*STATED EXERCISE*
Copy out every one of the lines below word for word.

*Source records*
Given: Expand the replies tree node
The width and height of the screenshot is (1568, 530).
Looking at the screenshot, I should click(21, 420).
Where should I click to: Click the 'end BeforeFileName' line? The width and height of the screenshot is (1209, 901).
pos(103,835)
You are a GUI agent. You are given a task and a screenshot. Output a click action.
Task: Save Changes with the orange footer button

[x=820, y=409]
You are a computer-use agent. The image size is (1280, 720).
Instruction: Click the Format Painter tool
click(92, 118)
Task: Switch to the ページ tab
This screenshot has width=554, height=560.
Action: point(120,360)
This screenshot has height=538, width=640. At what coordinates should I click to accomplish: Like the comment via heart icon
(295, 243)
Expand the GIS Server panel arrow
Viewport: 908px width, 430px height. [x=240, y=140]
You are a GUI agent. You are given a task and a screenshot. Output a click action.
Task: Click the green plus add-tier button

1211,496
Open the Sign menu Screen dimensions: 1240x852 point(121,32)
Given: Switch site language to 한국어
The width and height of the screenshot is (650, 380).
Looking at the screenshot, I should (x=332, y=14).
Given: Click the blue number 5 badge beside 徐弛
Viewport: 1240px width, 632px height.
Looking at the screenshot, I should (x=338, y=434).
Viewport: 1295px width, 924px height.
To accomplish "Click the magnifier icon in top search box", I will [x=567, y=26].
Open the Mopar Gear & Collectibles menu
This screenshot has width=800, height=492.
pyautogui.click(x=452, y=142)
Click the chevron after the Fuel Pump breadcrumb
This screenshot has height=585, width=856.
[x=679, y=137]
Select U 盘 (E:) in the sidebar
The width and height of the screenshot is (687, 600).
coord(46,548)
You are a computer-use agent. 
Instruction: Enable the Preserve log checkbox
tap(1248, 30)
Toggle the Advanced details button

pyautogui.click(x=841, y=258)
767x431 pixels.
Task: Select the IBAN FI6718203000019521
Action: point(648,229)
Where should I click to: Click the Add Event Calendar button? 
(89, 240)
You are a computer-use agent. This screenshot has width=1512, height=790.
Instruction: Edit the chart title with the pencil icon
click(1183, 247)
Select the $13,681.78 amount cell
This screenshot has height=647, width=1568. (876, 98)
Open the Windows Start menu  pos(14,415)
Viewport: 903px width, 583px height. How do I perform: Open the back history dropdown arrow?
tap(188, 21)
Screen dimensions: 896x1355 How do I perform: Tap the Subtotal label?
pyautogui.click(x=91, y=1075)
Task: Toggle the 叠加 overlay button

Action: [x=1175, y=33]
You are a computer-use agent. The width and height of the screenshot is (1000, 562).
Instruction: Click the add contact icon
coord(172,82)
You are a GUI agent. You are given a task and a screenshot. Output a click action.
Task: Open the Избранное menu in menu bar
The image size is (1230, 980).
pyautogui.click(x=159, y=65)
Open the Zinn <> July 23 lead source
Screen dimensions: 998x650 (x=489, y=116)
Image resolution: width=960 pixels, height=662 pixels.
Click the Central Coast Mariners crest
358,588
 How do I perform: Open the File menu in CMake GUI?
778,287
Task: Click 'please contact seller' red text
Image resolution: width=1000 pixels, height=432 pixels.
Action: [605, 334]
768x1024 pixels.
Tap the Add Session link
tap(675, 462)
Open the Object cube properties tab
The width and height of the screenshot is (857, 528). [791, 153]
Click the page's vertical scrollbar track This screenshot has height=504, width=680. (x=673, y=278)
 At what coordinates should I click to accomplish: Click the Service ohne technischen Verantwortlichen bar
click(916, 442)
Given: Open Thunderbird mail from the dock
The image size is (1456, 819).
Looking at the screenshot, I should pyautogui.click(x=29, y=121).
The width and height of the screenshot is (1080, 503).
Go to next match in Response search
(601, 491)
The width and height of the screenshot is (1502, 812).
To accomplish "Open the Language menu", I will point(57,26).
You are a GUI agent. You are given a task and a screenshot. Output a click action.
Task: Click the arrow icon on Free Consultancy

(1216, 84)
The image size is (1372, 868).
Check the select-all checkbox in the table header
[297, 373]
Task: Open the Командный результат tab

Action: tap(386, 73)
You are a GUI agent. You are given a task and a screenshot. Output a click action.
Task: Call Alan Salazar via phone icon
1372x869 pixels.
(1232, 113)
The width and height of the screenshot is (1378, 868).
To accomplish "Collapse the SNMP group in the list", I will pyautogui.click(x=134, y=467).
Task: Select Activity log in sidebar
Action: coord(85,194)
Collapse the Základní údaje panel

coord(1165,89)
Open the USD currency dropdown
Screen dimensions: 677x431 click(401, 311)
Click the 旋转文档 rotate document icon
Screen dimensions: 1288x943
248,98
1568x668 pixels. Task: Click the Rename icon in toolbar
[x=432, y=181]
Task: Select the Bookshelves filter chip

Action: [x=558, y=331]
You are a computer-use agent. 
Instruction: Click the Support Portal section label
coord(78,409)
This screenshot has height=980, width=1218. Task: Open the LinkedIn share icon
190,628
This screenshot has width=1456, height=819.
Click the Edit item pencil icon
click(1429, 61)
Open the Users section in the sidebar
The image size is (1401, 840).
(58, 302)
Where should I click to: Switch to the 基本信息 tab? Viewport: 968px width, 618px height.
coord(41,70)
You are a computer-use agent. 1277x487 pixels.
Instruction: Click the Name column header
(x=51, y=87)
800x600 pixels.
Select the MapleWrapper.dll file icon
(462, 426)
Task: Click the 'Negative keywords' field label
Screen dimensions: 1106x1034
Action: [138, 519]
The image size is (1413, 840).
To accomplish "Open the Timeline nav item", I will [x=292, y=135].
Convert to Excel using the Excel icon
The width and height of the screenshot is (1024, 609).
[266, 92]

*RESULT OF THE EXERCISE*
Given: Expand the replies tree node
The width and height of the screenshot is (1568, 530).
Looking at the screenshot, I should click(21, 420).
Where should I click to: Click the 'end BeforeFileName' line? The width and height of the screenshot is (1209, 901).
pos(103,835)
You are a GUI agent. You are given a task and a screenshot. Output a click action.
Task: Save Changes with the orange footer button

[x=820, y=409]
You are a computer-use agent. The image size is (1280, 720).
Instruction: Click the Format Painter tool
click(92, 118)
Task: Switch to the ページ tab
This screenshot has width=554, height=560.
Action: point(120,360)
This screenshot has height=538, width=640. At what coordinates should I click to accomplish: Like the comment via heart icon
(295, 243)
Expand the GIS Server panel arrow
Viewport: 908px width, 430px height. [x=240, y=140]
You are a GUI agent. You are given a task and a screenshot. Output a click action.
Task: Click the green plus add-tier button

1211,496
Open the Sign menu Screen dimensions: 1240x852 point(121,32)
Given: Switch site language to 한국어
The width and height of the screenshot is (650, 380).
Looking at the screenshot, I should (x=332, y=14).
Given: Click the blue number 5 badge beside 徐弛
Viewport: 1240px width, 632px height.
Looking at the screenshot, I should (x=338, y=434).
Viewport: 1295px width, 924px height.
To accomplish "Click the magnifier icon in top search box", I will [x=567, y=26].
Open the Mopar Gear & Collectibles menu
This screenshot has width=800, height=492.
pyautogui.click(x=452, y=142)
Click the chevron after the Fuel Pump breadcrumb
This screenshot has height=585, width=856.
[x=679, y=137]
Select U 盘 (E:) in the sidebar
The width and height of the screenshot is (687, 600).
coord(46,548)
You are a computer-use agent. 
Instruction: Enable the Preserve log checkbox
tap(1248, 30)
Toggle the Advanced details button

pyautogui.click(x=841, y=258)
767x431 pixels.
Task: Select the IBAN FI6718203000019521
Action: point(648,229)
Where should I click to: Click the Add Event Calendar button? 
(89, 240)
You are a computer-use agent. This screenshot has width=1512, height=790.
Instruction: Edit the chart title with the pencil icon
click(1183, 247)
Select the $13,681.78 amount cell
This screenshot has height=647, width=1568. (876, 98)
Open the Windows Start menu  pos(14,415)
Viewport: 903px width, 583px height. How do I perform: Open the back history dropdown arrow?
tap(188, 21)
Screen dimensions: 896x1355 How do I perform: Tap the Subtotal label?
pyautogui.click(x=91, y=1075)
Task: Toggle the 叠加 overlay button

Action: [x=1175, y=33]
You are a computer-use agent. The width and height of the screenshot is (1000, 562).
Instruction: Click the add contact icon
coord(172,82)
You are a GUI agent. You are given a task and a screenshot. Output a click action.
Task: Open the Избранное menu in menu bar
The image size is (1230, 980).
pyautogui.click(x=159, y=65)
Open the Zinn <> July 23 lead source
Screen dimensions: 998x650 (x=489, y=116)
Image resolution: width=960 pixels, height=662 pixels.
Click the Central Coast Mariners crest
358,588
 How do I perform: Open the File menu in CMake GUI?
778,287
Task: Click 'please contact seller' red text
Image resolution: width=1000 pixels, height=432 pixels.
Action: [605, 334]
768x1024 pixels.
Tap the Add Session link
tap(675, 462)
Open the Object cube properties tab
The width and height of the screenshot is (857, 528). [791, 153]
Click the page's vertical scrollbar track This screenshot has height=504, width=680. (x=673, y=278)
 At what coordinates should I click to accomplish: Click the Service ohne technischen Verantwortlichen bar
click(916, 442)
Given: Open Thunderbird mail from the dock
The image size is (1456, 819).
Looking at the screenshot, I should pyautogui.click(x=29, y=121).
The width and height of the screenshot is (1080, 503).
Go to next match in Response search
(601, 491)
The width and height of the screenshot is (1502, 812).
To accomplish "Open the Language menu", I will point(57,26).
You are a GUI agent. You are given a task and a screenshot. Output a click action.
Task: Click the arrow icon on Free Consultancy

(1216, 84)
The image size is (1372, 868).
Check the select-all checkbox in the table header
[297, 373]
Task: Open the Командный результат tab

Action: tap(386, 73)
You are a GUI agent. You are given a task and a screenshot. Output a click action.
Task: Call Alan Salazar via phone icon
1372x869 pixels.
(1232, 113)
The width and height of the screenshot is (1378, 868).
To accomplish "Collapse the SNMP group in the list", I will pyautogui.click(x=134, y=467).
Task: Select Activity log in sidebar
Action: coord(85,194)
Collapse the Základní údaje panel

coord(1165,89)
Open the USD currency dropdown
Screen dimensions: 677x431 click(401, 311)
Click the 旋转文档 rotate document icon
Screen dimensions: 1288x943
248,98
1568x668 pixels. Task: Click the Rename icon in toolbar
[x=432, y=181]
Task: Select the Bookshelves filter chip

Action: [x=558, y=331]
You are a computer-use agent. 
Instruction: Click the Support Portal section label
coord(78,409)
This screenshot has height=980, width=1218. Task: Open the LinkedIn share icon
190,628
This screenshot has width=1456, height=819.
Click the Edit item pencil icon
click(1429, 61)
Open the Users section in the sidebar
The image size is (1401, 840).
(58, 302)
Where should I click to: Switch to the 基本信息 tab? Viewport: 968px width, 618px height.
coord(41,70)
You are a computer-use agent. 1277x487 pixels.
Instruction: Click the Name column header
(x=51, y=87)
800x600 pixels.
Select the MapleWrapper.dll file icon
(462, 426)
Task: Click the 'Negative keywords' field label
Screen dimensions: 1106x1034
Action: [138, 519]
The image size is (1413, 840).
To accomplish "Open the Timeline nav item", I will [x=292, y=135].
Convert to Excel using the Excel icon
The width and height of the screenshot is (1024, 609).
[266, 92]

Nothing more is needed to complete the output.